The apostle Paul wrote a lot of letters to a lot of churches. People he had loved, cherished & walked along side. This letter to the Thessalonians is believed to be the first one that he wrote.

AD51 – within 20 years of Jesus death & resurrection, to a very early church.

Another word that is often used to describe Advent is LONGING.          Longing as we wait in the darkness for the coming of the Light. Paul writes with a bursting heart – to this small struggling congregation he loves so dearly. He is longing to see them again. He is longing for them to sink their roots deeply into God’s Love & to grow tall & strong – flourishing & sharing that love with each other & the world around them.

Let me read it to you again in a slightly different version.

1 Thessalonians 3: 9-13 (NLV)

How can we thank God enough for you and for the joy and delight you have given us in our praying for you? 10 For night and day we pray on and on for you, asking God to let us see you again, & for Him to fill up any little cracks there may yet be in your faith.

 11 May God our Father and our Lord Jesus bring us to you very soon. 12 And may the Lord make your love for one another and for all people grow and overflow, just as our love for you overflows. 13 May he, as a result, make your hearts strong, blameless, and holy as you stand before God our Father when our Lord Jesus comes again with all his holy people. Amen.

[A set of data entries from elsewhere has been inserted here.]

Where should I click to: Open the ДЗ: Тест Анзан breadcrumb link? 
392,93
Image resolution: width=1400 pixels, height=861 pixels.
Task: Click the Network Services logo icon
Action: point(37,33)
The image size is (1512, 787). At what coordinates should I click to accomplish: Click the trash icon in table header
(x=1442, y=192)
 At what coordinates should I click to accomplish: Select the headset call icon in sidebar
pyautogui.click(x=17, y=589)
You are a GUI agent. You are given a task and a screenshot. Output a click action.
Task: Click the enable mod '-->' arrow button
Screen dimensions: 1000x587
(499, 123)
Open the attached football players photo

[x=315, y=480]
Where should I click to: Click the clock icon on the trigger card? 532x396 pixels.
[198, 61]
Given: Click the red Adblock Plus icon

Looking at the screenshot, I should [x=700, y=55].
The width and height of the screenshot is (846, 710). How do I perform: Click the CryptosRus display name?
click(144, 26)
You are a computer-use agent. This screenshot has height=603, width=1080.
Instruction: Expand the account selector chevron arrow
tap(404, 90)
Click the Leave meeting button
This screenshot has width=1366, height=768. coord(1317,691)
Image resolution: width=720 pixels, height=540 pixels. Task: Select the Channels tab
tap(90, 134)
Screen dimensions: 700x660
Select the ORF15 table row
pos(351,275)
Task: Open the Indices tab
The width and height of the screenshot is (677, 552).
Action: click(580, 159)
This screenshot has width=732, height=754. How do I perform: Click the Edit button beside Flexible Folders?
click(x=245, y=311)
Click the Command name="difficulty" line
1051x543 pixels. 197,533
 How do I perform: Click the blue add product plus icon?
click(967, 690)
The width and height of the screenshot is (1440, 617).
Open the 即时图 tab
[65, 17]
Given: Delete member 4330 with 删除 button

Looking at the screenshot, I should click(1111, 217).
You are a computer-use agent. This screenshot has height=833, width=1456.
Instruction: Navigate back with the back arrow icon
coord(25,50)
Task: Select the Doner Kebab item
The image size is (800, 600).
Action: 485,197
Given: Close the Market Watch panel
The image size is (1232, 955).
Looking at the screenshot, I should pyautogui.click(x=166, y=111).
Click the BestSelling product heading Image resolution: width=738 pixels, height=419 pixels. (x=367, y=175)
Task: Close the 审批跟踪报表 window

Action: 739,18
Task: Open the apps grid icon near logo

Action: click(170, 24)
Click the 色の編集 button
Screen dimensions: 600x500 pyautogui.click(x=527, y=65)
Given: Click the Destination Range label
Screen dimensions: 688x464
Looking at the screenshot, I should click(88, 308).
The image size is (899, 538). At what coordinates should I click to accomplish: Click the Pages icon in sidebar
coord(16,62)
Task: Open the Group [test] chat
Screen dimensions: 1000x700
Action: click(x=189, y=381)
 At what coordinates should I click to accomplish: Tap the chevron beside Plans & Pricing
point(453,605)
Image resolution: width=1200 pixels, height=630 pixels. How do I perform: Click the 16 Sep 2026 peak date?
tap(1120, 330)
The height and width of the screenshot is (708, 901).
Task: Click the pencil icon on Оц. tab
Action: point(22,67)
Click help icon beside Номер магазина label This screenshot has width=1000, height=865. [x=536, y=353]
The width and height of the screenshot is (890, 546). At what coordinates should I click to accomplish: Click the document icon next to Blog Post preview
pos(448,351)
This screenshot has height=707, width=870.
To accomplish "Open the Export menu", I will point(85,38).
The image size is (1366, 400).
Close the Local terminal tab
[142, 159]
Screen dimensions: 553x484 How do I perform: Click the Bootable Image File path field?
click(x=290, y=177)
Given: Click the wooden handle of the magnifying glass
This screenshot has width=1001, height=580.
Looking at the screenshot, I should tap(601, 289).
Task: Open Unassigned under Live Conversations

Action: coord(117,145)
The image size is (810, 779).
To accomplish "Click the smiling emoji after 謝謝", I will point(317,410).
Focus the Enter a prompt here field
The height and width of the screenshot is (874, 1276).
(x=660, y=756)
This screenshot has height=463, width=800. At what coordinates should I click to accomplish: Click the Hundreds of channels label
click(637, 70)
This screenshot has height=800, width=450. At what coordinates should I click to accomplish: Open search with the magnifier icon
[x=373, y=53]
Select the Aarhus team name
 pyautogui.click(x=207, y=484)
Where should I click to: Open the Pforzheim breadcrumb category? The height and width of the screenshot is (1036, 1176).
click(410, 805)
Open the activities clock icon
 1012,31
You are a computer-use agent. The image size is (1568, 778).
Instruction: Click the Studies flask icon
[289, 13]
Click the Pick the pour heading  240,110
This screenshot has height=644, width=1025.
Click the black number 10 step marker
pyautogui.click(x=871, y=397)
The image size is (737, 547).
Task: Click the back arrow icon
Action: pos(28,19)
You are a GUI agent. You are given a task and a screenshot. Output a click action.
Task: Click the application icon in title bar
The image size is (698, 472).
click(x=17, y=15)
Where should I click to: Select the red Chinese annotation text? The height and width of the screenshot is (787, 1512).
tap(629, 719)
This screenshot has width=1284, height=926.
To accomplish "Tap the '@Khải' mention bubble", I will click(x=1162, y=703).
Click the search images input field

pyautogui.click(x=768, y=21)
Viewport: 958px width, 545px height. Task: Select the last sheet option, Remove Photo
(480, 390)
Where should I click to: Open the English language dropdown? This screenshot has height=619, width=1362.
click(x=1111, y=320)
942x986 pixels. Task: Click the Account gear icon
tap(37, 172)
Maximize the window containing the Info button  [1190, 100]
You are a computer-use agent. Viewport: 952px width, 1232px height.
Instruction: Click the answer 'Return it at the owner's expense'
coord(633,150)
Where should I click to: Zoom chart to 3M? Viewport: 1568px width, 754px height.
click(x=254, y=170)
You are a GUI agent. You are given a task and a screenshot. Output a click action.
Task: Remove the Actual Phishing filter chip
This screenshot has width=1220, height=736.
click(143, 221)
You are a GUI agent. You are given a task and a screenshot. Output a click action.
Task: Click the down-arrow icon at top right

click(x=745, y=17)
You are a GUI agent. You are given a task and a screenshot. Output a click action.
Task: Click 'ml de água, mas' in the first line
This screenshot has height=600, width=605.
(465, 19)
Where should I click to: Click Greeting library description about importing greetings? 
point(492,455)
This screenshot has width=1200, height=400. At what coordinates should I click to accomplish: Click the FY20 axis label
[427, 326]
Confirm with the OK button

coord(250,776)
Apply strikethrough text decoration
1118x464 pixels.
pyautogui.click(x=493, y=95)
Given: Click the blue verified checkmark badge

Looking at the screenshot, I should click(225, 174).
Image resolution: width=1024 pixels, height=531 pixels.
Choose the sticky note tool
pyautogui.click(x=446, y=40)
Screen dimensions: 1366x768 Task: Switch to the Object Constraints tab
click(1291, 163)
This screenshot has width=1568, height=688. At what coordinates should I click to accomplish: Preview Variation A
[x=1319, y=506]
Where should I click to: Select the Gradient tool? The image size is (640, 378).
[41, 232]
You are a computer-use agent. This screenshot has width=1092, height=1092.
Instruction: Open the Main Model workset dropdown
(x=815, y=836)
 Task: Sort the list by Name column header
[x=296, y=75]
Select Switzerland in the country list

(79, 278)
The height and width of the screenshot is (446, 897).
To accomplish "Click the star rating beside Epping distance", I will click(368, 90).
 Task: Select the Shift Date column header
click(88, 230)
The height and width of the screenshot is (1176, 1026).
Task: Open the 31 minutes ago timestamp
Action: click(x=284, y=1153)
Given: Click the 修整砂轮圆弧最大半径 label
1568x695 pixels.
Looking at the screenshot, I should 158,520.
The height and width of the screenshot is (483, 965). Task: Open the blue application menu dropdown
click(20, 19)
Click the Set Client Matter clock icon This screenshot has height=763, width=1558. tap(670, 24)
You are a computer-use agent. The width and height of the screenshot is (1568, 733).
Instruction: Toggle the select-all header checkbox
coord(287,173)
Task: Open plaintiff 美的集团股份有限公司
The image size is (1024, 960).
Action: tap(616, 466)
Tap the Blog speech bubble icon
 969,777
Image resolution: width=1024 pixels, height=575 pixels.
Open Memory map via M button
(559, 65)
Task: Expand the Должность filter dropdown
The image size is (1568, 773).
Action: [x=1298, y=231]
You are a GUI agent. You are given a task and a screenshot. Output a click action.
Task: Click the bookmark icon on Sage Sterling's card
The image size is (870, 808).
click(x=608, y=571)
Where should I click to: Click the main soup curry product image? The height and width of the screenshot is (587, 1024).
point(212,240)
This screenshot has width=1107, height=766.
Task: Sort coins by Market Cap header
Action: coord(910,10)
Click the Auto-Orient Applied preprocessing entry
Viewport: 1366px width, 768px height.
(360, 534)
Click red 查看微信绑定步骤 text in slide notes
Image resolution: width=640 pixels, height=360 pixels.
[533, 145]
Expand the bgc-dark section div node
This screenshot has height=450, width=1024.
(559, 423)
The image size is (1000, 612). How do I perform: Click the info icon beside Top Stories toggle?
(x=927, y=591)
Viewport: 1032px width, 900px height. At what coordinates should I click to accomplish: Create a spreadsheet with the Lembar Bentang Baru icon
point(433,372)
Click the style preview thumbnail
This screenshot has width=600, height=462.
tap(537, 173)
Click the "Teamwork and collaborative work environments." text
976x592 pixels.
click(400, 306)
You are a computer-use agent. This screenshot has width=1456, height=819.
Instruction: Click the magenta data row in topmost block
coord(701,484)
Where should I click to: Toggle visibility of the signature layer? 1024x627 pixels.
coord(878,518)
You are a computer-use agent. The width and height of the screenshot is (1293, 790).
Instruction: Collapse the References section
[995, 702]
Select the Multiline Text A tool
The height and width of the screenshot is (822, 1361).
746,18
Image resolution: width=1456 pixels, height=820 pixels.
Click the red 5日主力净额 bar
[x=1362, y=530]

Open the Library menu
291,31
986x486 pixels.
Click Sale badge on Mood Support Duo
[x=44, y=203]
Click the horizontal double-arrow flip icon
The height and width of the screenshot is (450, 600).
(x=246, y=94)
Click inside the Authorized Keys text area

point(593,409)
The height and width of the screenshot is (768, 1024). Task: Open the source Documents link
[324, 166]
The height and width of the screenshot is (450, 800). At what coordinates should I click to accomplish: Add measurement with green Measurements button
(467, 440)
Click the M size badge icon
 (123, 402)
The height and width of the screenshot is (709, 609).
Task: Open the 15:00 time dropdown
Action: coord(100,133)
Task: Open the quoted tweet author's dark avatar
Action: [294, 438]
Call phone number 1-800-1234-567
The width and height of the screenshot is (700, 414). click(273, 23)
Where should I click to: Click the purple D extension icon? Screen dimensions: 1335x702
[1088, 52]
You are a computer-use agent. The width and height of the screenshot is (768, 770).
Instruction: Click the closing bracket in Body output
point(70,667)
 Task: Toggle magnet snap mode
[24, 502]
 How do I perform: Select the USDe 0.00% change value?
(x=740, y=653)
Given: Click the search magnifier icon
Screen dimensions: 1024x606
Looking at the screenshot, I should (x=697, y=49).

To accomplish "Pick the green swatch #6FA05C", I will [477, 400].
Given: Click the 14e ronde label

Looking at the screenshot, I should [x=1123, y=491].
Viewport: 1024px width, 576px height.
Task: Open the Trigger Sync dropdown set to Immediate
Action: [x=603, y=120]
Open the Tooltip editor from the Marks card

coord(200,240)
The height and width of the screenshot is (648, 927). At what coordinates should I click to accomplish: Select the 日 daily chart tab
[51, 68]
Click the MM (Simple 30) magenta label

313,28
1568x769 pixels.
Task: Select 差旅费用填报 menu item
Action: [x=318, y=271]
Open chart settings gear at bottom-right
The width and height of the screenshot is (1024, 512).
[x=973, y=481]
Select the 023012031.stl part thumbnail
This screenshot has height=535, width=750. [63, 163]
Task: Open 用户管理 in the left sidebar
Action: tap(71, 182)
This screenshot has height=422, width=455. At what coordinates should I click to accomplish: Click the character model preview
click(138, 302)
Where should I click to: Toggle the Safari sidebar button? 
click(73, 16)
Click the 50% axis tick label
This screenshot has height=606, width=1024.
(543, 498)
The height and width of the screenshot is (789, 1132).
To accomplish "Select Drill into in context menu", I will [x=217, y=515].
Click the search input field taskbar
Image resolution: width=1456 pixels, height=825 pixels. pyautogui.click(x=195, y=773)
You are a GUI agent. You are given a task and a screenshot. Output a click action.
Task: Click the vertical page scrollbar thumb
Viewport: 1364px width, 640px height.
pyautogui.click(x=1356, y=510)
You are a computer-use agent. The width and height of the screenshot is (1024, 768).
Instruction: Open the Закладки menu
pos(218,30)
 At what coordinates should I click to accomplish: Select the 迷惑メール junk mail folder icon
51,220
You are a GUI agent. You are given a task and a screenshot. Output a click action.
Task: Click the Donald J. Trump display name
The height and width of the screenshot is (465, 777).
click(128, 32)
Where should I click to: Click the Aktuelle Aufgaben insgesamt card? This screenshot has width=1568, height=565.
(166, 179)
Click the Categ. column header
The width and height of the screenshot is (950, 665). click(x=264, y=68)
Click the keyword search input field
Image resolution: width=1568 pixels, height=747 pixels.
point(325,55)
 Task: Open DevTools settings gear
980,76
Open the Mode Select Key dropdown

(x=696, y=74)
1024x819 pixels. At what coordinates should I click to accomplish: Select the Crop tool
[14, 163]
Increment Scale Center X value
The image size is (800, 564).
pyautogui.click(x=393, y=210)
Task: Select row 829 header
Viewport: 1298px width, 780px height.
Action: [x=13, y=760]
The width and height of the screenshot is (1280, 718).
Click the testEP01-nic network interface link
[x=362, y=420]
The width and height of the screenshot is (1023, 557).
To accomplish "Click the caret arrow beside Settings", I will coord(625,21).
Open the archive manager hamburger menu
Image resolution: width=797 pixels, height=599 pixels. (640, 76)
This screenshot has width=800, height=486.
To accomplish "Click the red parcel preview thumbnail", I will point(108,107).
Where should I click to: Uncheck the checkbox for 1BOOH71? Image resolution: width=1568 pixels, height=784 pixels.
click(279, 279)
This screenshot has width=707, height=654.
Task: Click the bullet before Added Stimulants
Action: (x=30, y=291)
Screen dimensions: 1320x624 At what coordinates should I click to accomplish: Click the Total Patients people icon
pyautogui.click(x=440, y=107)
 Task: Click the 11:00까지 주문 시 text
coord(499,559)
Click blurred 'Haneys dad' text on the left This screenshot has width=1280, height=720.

This Advent Sunday, at the threshold of a new year, the threshold of a new journey stretching out ahead of us- I could not ask for a more appropriate Epistle. ( I didn’t choose it – it is simply the one set in the lectionary for today) I could not ask for a more appropriate prayer of thanks & blessing – written by a heart brimful of love & longing. It echoes the feelings in my own heart as I stand here looking out at you all. How I thank God for each of you! How you will continue to be in my prayers as my journey peels off from yours. It has been a privilege to serve & travel with you for these three & half years. Paul’s prayer & longing for the Thessalonians is mine for each of you.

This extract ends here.